■ EXERCISE: Keep to one stretch of the data below, the lines from the one with "Task: Open the zoom" up to and including the one with "Given: Open the typ column filter", and return that stretch exactly.

■ EXTRACTED RECORDS:
########################################

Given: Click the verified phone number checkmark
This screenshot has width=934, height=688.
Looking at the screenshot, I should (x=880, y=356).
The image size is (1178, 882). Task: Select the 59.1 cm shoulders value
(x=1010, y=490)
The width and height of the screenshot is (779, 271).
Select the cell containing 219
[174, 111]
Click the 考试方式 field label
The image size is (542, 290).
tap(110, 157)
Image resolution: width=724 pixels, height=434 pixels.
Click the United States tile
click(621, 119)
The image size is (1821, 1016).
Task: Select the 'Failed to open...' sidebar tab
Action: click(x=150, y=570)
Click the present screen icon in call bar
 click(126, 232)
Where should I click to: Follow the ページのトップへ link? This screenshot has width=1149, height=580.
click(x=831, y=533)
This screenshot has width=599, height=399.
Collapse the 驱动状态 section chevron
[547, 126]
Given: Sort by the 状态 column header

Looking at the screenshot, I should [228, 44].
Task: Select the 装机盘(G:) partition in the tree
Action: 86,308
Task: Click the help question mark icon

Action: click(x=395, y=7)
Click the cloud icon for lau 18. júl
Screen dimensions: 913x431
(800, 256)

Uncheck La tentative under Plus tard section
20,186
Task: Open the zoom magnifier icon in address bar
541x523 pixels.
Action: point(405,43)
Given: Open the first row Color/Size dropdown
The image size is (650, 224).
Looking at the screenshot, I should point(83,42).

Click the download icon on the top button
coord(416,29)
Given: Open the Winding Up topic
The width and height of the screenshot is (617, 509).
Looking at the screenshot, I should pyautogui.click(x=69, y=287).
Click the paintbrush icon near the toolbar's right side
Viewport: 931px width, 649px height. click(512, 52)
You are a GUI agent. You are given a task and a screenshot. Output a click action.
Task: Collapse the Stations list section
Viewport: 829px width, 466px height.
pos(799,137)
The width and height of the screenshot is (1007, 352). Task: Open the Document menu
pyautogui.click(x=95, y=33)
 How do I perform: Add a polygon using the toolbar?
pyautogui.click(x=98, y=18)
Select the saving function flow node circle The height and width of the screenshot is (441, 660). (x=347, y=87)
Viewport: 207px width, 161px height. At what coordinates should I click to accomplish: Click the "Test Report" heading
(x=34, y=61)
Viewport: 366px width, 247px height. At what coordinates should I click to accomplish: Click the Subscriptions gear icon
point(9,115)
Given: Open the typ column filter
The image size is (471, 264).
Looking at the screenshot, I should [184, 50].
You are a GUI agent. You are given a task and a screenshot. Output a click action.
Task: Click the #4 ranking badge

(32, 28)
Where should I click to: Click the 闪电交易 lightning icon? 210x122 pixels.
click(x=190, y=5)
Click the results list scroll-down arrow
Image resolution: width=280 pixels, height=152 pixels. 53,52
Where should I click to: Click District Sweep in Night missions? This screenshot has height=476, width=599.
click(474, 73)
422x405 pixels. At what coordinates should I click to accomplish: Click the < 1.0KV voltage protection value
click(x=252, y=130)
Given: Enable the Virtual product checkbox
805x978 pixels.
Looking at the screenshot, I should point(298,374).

########################################

■ RESPONSE AREA:
Task: Open the zoom magnifier icon in address bar
541x523 pixels.
Action: point(405,43)
Given: Open the first row Color/Size dropdown
The image size is (650, 224).
Looking at the screenshot, I should point(83,42).

Click the download icon on the top button
coord(416,29)
Given: Open the Winding Up topic
The width and height of the screenshot is (617, 509).
Looking at the screenshot, I should pyautogui.click(x=69, y=287).
Click the paintbrush icon near the toolbar's right side
Viewport: 931px width, 649px height. click(512, 52)
You are a GUI agent. You are given a task and a screenshot. Output a click action.
Task: Collapse the Stations list section
Viewport: 829px width, 466px height.
pos(799,137)
The width and height of the screenshot is (1007, 352). Task: Open the Document menu
pyautogui.click(x=95, y=33)
 How do I perform: Add a polygon using the toolbar?
pyautogui.click(x=98, y=18)
Select the saving function flow node circle The height and width of the screenshot is (441, 660). (x=347, y=87)
Viewport: 207px width, 161px height. At what coordinates should I click to accomplish: Click the "Test Report" heading
(x=34, y=61)
Viewport: 366px width, 247px height. At what coordinates should I click to accomplish: Click the Subscriptions gear icon
point(9,115)
Given: Open the typ column filter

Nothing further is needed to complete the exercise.